In other words there is absolutely no reason why anyone cannot get KeraSoft lenses through the NHS - but it is entirely up to the individual fitter to decide on what is in the best clinical interests of the patient. It is also theoretically possible, if a local hospital does not fit them but a local optometrist does, privately, for the hospital to allow supply through that optometrist using the HES form - but this is a decision in the hands of the consultant ophthalmologist concerned and possibly the PCT.
Hope this helps!
Lynn
Lynn White MSc FCOptom
Optometrist Contact Lens Fitter
Clinical Director, UltraVision
email: lynn.white@lwvc.co.uk
Optometrist Contact Lens Fitter
Clinical Director, UltraVision
email: lynn.white@lwvc.co.uk
- pepepepe
- Regular contributor
- Posts: 137
- Joined: Sat 16 Aug 2008 12:13 pm
- Keratoconus: Yes, I have KC
Re: Kerasoft IC and K3 Trial
So I take it that the use of a lens depends on what options the hospital fitters know of and also their confidence in fitting a particular lens (?) - both of which should be increased where its not holding anyone back (please correct me if I'm wrong or if there are other elements also, which i am sure there may be)
- Andrew MacLean
- Moderator
- Posts: 7703
- Joined: Thu 15 Jan 2004 8:01 pm
- Keratoconus: Yes, I have KC
- Vision: Other
- Location: Scotland
Re: Kerasoft IC and K3 Trial
Actually pepe, I think you are unfair in your assessment of hospital contact lens clinics: in my experience the optometrists at the hospital I attend are not only skilled in fitting a very wide range of lenses, but also endlessly patient in their efforts to find the right lens for even the most difficult of patients.
I take my hat off to them; they kept me able to see until my eyes became intolerant of any lens and even then they kept trying.
Andrew
I take my hat off to them; they kept me able to see until my eyes became intolerant of any lens and even then they kept trying.
Andrew
Andrew MacLean
- pepepepe
- Regular contributor
- Posts: 137
- Joined: Sat 16 Aug 2008 12:13 pm
- Keratoconus: Yes, I have KC
Re: Kerasoft IC and K3 Trial
I wasn't saying that, only what the barriers are, one may be cost, the other may be on top of this a "treatment" seen more as something which is luxury or elective, I was just asking what the reasons may be, was it the lack of fitting skills/experience, a NHS fitter had fitted them but side effects was seen with them/ was not as good as it was thought/ no long term results with a particular lens ? or something else.
- Andrew MacLean
- Moderator
- Posts: 7703
- Joined: Thu 15 Jan 2004 8:01 pm
- Keratoconus: Yes, I have KC
- Vision: Other
- Location: Scotland
Re: Kerasoft IC and K3 Trial
pepe
Now you have me really confused!

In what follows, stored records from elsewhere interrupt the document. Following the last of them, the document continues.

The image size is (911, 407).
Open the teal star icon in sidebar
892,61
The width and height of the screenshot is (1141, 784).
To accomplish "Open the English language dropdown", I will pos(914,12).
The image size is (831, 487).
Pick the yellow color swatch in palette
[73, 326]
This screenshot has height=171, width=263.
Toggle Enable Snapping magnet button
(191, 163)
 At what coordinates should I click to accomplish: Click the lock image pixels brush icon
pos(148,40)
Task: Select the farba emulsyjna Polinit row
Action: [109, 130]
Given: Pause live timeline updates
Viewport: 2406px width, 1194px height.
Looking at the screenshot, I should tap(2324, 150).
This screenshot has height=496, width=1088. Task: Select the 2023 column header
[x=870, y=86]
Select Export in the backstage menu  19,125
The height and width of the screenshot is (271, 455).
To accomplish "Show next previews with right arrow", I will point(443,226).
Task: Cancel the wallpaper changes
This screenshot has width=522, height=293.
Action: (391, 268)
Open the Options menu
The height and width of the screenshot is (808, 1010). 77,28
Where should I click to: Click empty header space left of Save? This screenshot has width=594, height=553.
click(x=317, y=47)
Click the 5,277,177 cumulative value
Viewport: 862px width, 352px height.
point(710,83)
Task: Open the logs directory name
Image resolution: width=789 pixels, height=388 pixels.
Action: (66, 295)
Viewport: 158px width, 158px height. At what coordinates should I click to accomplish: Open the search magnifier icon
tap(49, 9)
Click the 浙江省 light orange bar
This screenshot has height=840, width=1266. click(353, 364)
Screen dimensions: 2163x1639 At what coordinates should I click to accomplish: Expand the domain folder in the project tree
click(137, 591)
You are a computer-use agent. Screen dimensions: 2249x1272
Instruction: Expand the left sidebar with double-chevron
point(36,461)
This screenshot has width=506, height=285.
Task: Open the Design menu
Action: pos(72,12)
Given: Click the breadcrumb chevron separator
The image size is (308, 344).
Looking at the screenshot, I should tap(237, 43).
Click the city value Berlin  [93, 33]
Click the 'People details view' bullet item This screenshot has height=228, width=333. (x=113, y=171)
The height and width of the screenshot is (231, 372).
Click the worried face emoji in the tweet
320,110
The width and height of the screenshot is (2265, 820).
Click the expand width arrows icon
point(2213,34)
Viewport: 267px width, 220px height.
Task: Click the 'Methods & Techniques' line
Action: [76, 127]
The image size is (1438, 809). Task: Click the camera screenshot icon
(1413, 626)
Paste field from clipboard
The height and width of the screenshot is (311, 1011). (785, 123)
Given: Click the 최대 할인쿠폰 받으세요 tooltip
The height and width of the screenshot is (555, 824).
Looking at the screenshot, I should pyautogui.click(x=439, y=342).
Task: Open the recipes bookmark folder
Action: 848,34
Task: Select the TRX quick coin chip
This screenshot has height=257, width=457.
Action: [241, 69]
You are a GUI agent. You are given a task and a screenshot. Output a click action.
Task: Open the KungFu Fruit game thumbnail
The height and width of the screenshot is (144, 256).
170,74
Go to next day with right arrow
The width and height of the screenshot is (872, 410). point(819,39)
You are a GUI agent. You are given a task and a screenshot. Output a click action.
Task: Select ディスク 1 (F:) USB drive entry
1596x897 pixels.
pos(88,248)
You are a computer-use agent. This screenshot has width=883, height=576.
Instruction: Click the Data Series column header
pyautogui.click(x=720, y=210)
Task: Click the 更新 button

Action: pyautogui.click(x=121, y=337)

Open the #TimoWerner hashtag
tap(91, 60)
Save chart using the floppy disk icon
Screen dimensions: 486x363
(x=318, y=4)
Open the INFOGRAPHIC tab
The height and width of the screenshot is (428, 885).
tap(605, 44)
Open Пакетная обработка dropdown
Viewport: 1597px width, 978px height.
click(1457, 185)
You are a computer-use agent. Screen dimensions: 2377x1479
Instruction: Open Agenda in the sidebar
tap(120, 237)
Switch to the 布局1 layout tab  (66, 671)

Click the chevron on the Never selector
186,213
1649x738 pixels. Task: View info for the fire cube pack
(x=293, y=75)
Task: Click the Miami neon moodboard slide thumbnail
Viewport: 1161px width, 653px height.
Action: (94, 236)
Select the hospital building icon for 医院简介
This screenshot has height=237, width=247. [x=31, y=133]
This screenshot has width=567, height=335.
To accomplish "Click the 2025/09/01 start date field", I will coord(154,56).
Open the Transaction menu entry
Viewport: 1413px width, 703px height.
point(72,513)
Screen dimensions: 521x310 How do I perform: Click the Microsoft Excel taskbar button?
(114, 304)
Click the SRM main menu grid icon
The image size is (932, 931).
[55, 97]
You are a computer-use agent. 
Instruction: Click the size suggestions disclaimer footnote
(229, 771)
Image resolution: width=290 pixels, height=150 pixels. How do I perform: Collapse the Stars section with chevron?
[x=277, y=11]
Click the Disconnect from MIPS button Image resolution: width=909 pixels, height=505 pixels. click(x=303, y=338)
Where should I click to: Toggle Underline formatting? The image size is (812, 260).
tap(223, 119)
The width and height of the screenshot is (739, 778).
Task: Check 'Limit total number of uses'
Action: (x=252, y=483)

For the record, I think that NHS optometry as practiced in my part of the world is absolutely first rate; the optometrists who work in the service are up to date with the latest developments in lens styles and materials and keep people seeing and with healthy eyes.
Well done to them, I say!
Andrew
Now you have me really confused! For the record, I think that NHS optometry as practiced in my part of the world is absolutely first rate; the optometrists who work in the service are up to date with the latest developments in lens styles and materials and keep people seeing and with healthy eyes.
Well done to them, I say!

Andrew
Andrew MacLean
Re: Kerasoft IC and K3 Trial
Yea. Me too. I got lenses that fit comfortably; wearing hybrids. Thanx NHS.